4. Tax agents are obliged to withhold the assessed amount of tax directly from the income of the taxpayer when they are actually paid.

Withholding from the taxpayer of the accrued amount of tax is carried out by the tax agent at the expense of any funds paid by the tax agent to the taxpayer, in the event of the actual payment of these funds to the taxpayer or on his behalf to third parties. However, the amount of tax withheld cannot exceed 50 percent of the amount of the payment.

The provisions of this paragraph shall not apply to tax agents that are credit institutions in respect of the withholding and payment of tax amounts on income received by clients of the said credit institutions (except for clients who are employees of the said credit institutions) in the form of a material benefit determined in accordance with subparagraphs 1 and 2 paragraphs 1 of Article 212 of this Code.

5. If it is impossible to withhold from the taxpayer the calculated amount of tax, the tax agent is obliged, not later than one month from the date of the end of the tax period in which the relevant circumstances arose, to inform the taxpayer and the tax authority at the place of its registration in writing about the impossibility to withhold the tax and the amount of tax.

The form of notification of the impossibility to withhold tax and the amount of tax and the procedure for its submission to the tax authority are approved by the federal executive body authorized to control and supervise taxes and fees.

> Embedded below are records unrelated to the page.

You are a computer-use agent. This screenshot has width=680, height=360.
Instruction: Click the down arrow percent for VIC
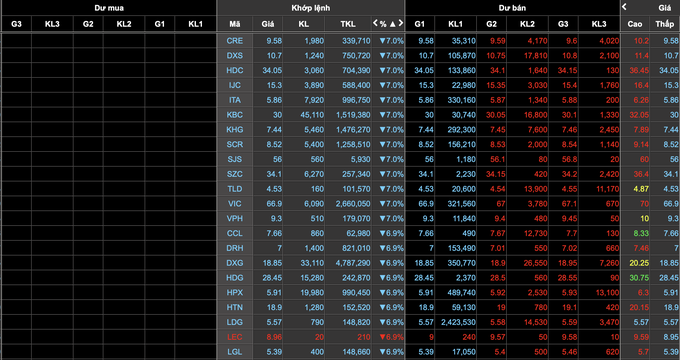pos(391,203)
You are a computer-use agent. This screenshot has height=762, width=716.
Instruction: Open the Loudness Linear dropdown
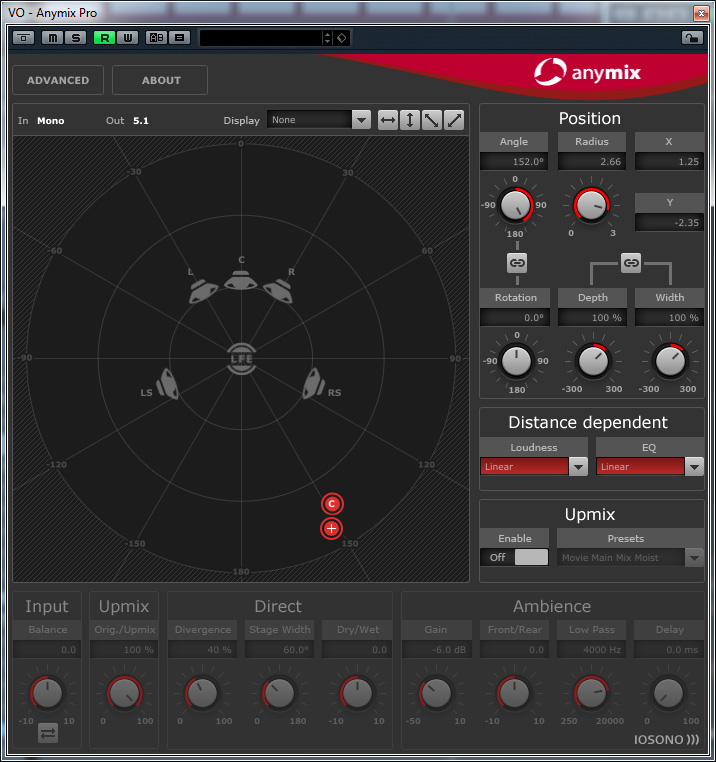578,467
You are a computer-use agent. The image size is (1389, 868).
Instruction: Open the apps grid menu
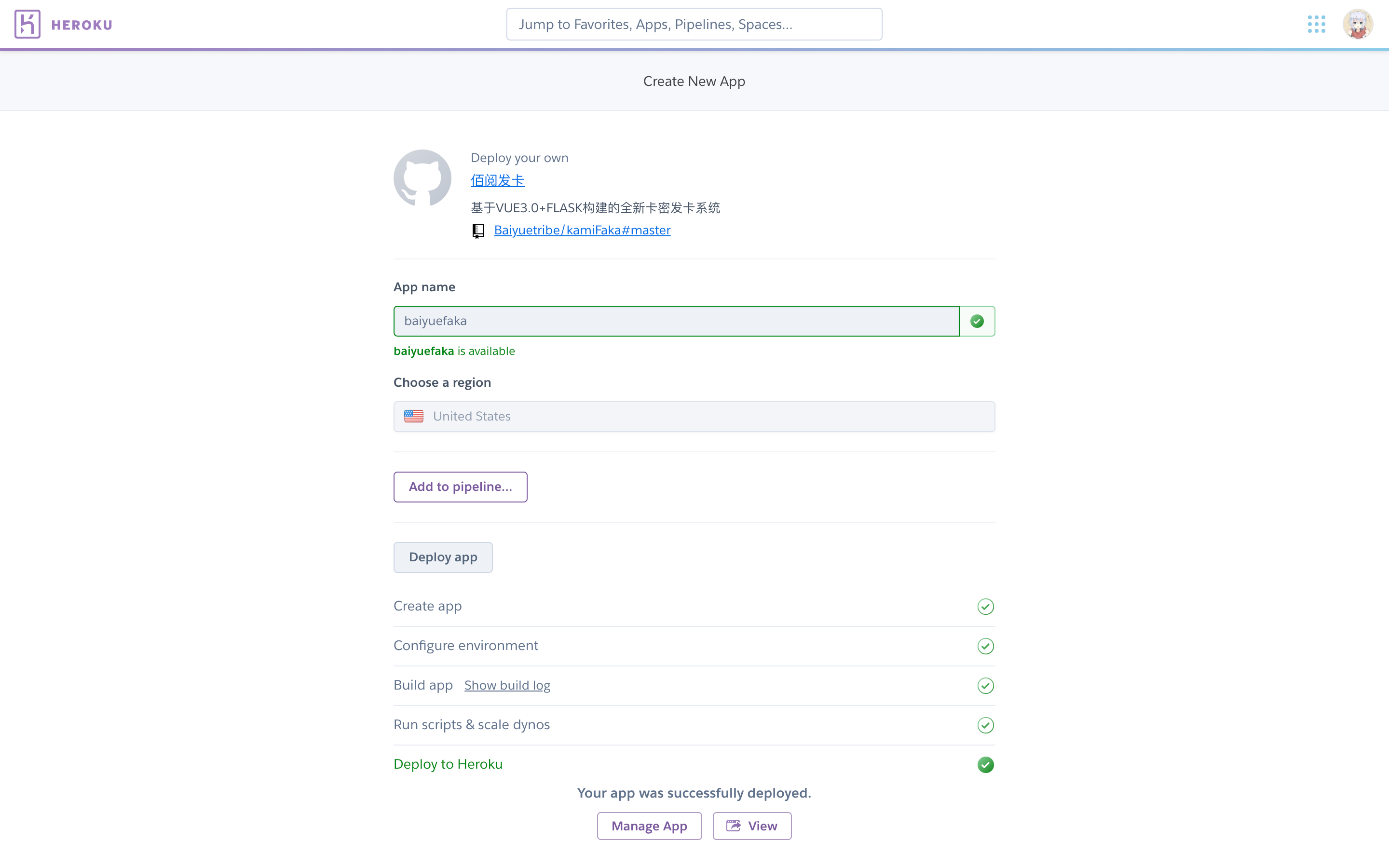tap(1316, 24)
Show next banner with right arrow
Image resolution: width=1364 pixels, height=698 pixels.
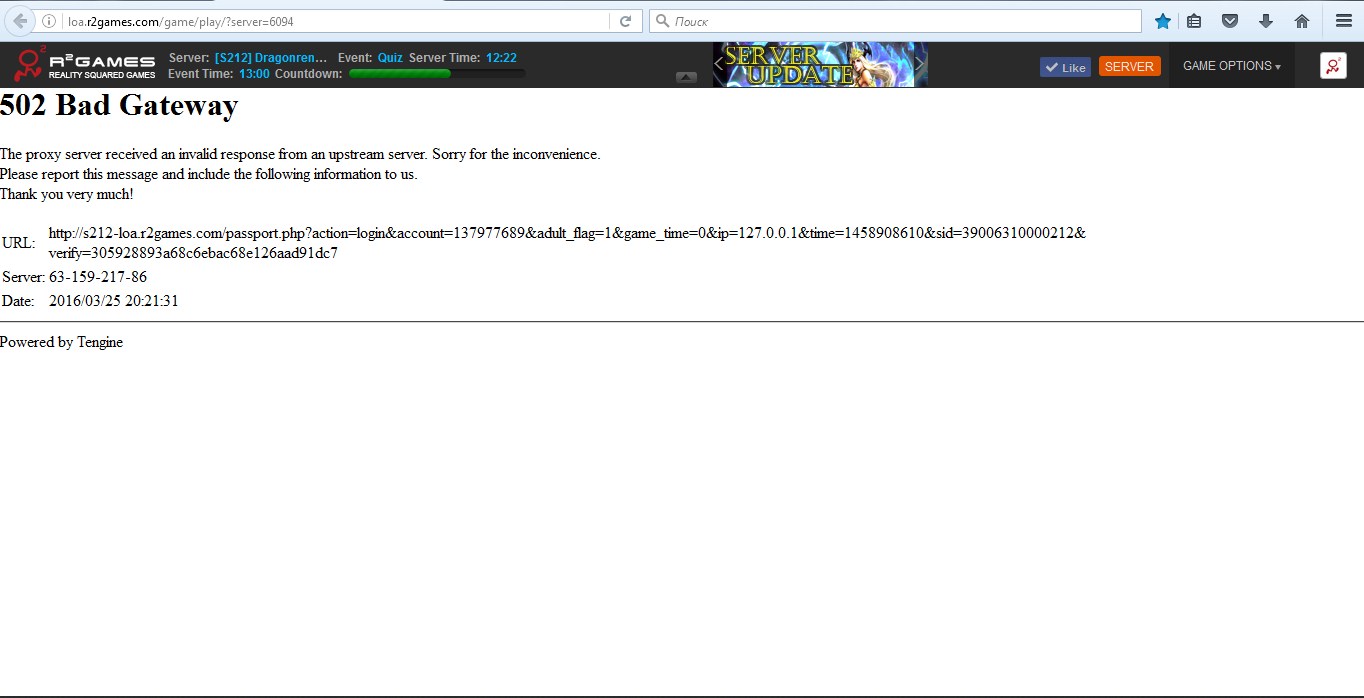(x=920, y=64)
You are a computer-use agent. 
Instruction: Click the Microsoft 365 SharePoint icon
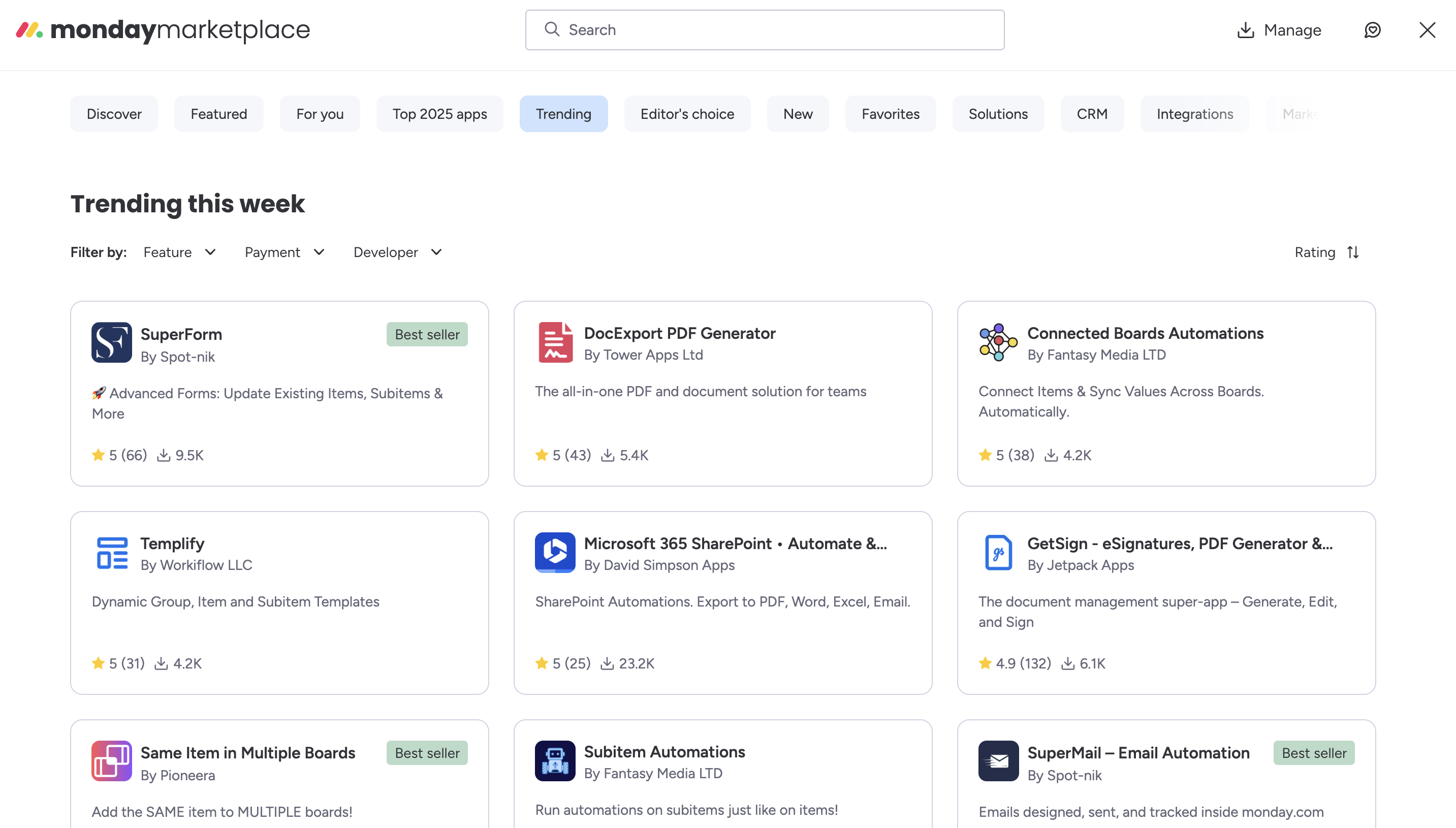(555, 553)
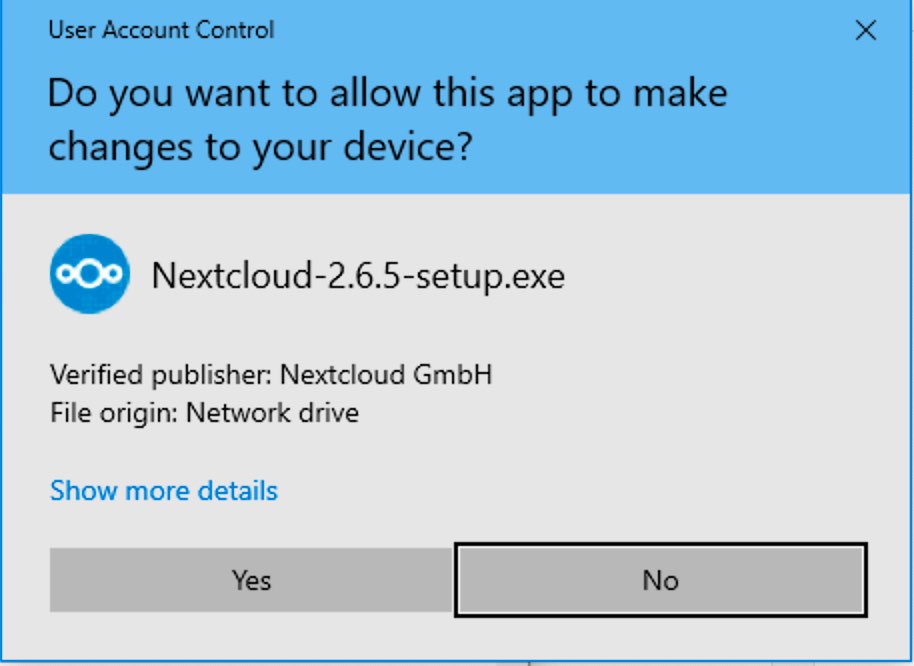
Task: Click the word 'details' in the blue link
Action: [x=238, y=491]
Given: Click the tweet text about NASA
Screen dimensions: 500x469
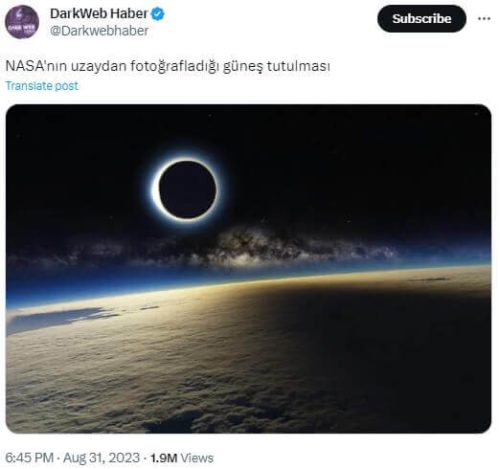Looking at the screenshot, I should point(168,66).
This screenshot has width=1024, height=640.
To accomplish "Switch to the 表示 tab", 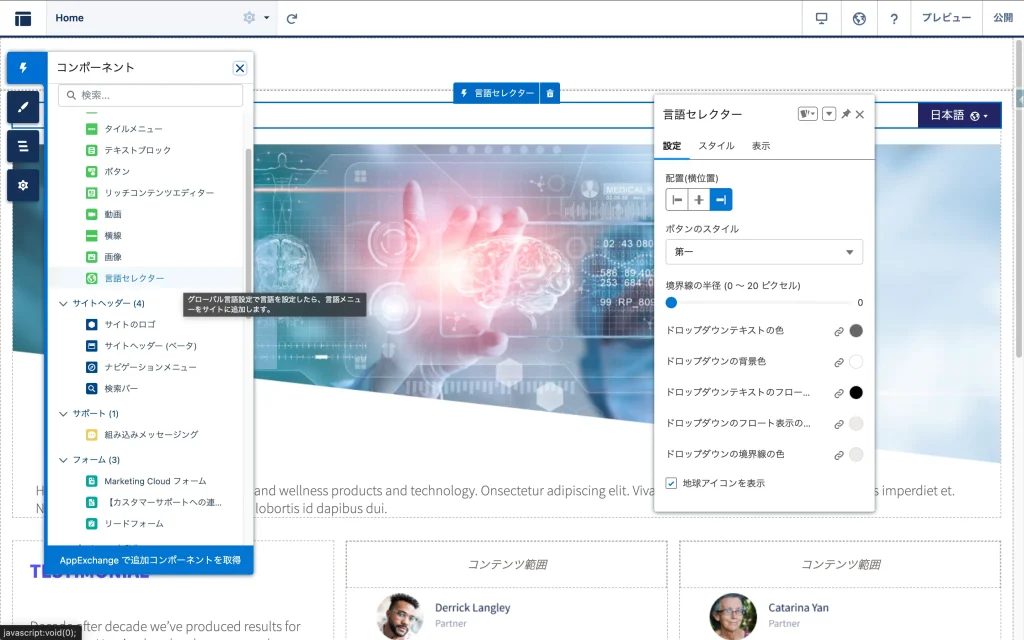I will (x=761, y=146).
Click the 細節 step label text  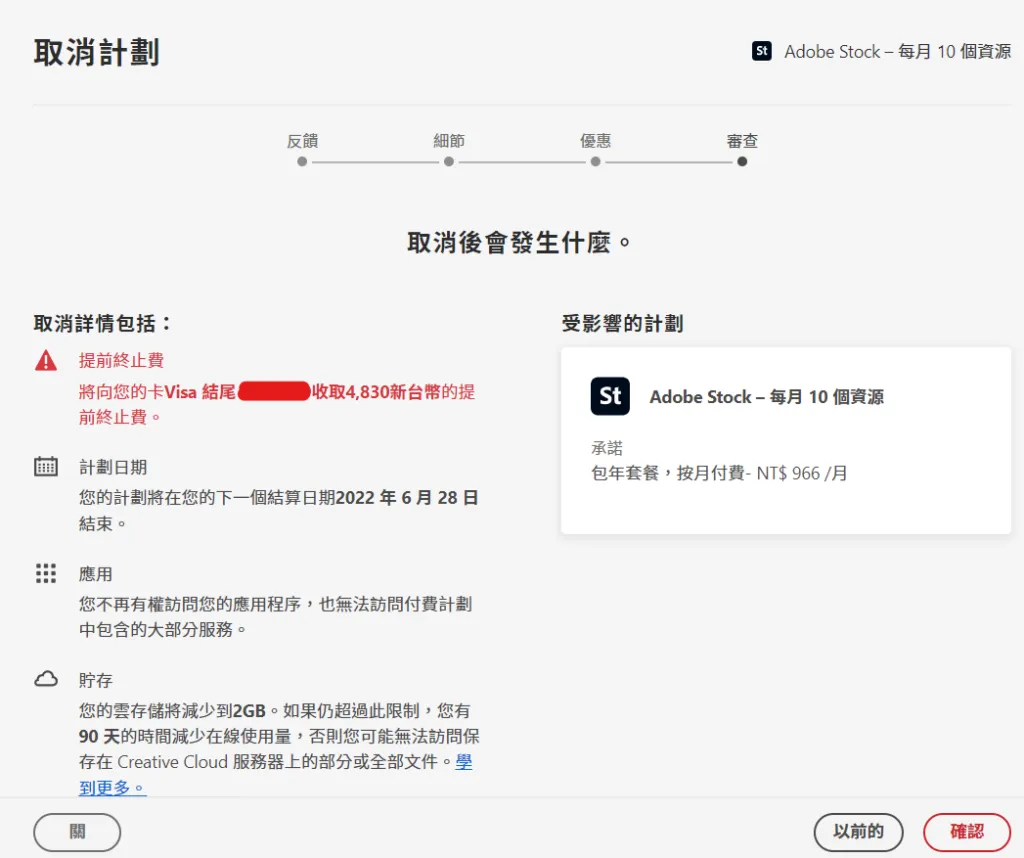coord(449,141)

6. Tax agents are obliged to transfer the amounts of calculated and withheld tax no later than the day of actual receipt of cash in the bank for the payment of income, as well as the day of transfer of income from the accounts of tax agents in the bank to the accounts of the taxpayer or, on his behalf, to the accounts of third parties in banks.

In other cases, tax agents transfer the amounts of calculated and withheld tax no later than the day following the day the taxpayer actually receives income - for income paid in cash, as well as the day following the day the actual withholding of the calculated amount of tax - for income received taxpayer in kind or in the form of material benefits.

7. The total amount of tax calculated and withheld by a tax agent from a taxpayer, in respect of which he is recognized as a source of income, is paid to the budget at the place of registration of the tax agent in the tax authority.

Tax agents - Russian organizations referred to in paragraph 1 of this article, which have separate subdivisions, are obliged to transfer the calculated and withheld amounts of tax to the budget both at their location and at the location of each of their separate subdivisions.

The amount of tax payable to the budget at the location of a separate subdivision is determined based on the amount of taxable income accrued and paid to employees of these separate subdivisions.

8. Withheld by a tax agent from the income of individuals in respect of which he is recognized as a source of income, the total amount of tax in excess of 100 rubles shall be transferred to the budget in accordance with the procedure established by this article. If the total amount of withheld tax payable to the budget is less than 100 rubles, it is added to the amount of tax payable to the budget in the next month, but no later than December of the current year.

9. Payment of tax at the expense of tax agents is not allowed. When concluding contracts and other transactions, it is prohibited to include tax clauses in them, according to which tax agents paying income assume the obligation to bear the costs associated with the payment of tax for individuals.